For a brief time I had Saturday morning advanced lessons in the small, quieter rink next door. It always felt too..serious though and took the fun out of it. The good and the great practised in the little rink. Torvill and Dean were regulars to my mum's delight. I preferred to spend my Saturday mornings out with my friends playing games or making perfume from crushed rose petals.

 Despite months of petitions and plackard waving the rink was eventually closed. I skated elsewhere occasionaly but it was never the same. My mum had to give up skating altogether a few years later due to a knee injury. She still sometimes dreams of being there though, the sound of the blades on the ice, the crisp cold...and always that wonderful organ music.

Richmond rink may be gone but it will never be forgotten.


Samuel Viscardi Smith
Richmond Ice Rink Will Never Die

I spent the first 24 years of my life at the family home in Twickenham and the nearby Richmond Ice Rink was part of my childhood. I first went when I was 5 years old.
My father and I would often go to the rink skating on a Saturday. I remember that skate hire was upstairs and that having to walk down those stairs in skates was terrifying. To a small child it wasn’t a staircase, it was the perilous decent of Mount Everest.  I know common sense would dictate walking down the stairs before putting the skates on, but it made sense to ensure a good fit at skate hire rather than go down stairs, find they didn’t fit, go back upstairs and queue up again only to repeat the process. This was also in the days before health and safety had been invented!

Once on the ice we would often bump into (no pun intended) other parents and children from my school and us kids would often end up playing “It” or “Tag” with the face off circles being the safe zones or “Homie” where you couldn’t be caught.
After going skating I always begged my father to let me watch the Zamboni. When you’re five years old a Zamboni is one of the coolest things ever. I even remember trying (unsuccessfully) to make one out of Lego.

November 30th 2013 and history was made as Richmond Ice Rink was reborn this time in the grounds of York House in Twickenham. It was a privilege to work there and I was delighted to be invited back in 2014 when the temporary rink was at Strawberry Hill House.
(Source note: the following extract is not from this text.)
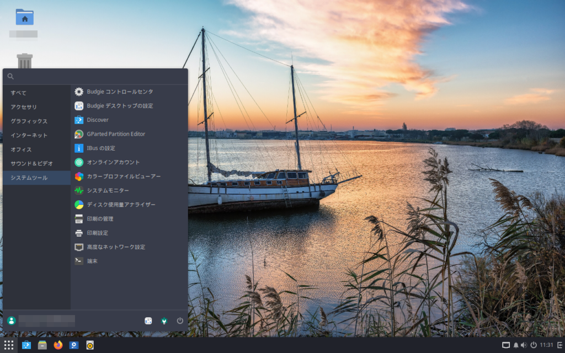Click the 11:31 clock in panel

(546, 345)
Twickenham used to have the ice rink*, a swimming pool, a cinema and Heatham House Youth Club. Now; unless they are old enough for pubs/bars, there is nothing for young people in the area to do. Therefore it is fantastic that the ice rink returned in 2013/14 and in 2014/15. All too often we hear children need to exercise more and finally there is a fun activity for the whole family to enjoy.

I hope one day Richmond ice rink will be permanent and that those who remember the original will still be alive to see it. In the meantime, as long as there is the temporary rink each year; then Richmond Ice Rink will never die!

*Although called “Richmond Ice Rink”; the original rink was actually in Twickenham. Twickenham is however within The London Borough Of Richmond Upon Thames, hence the name.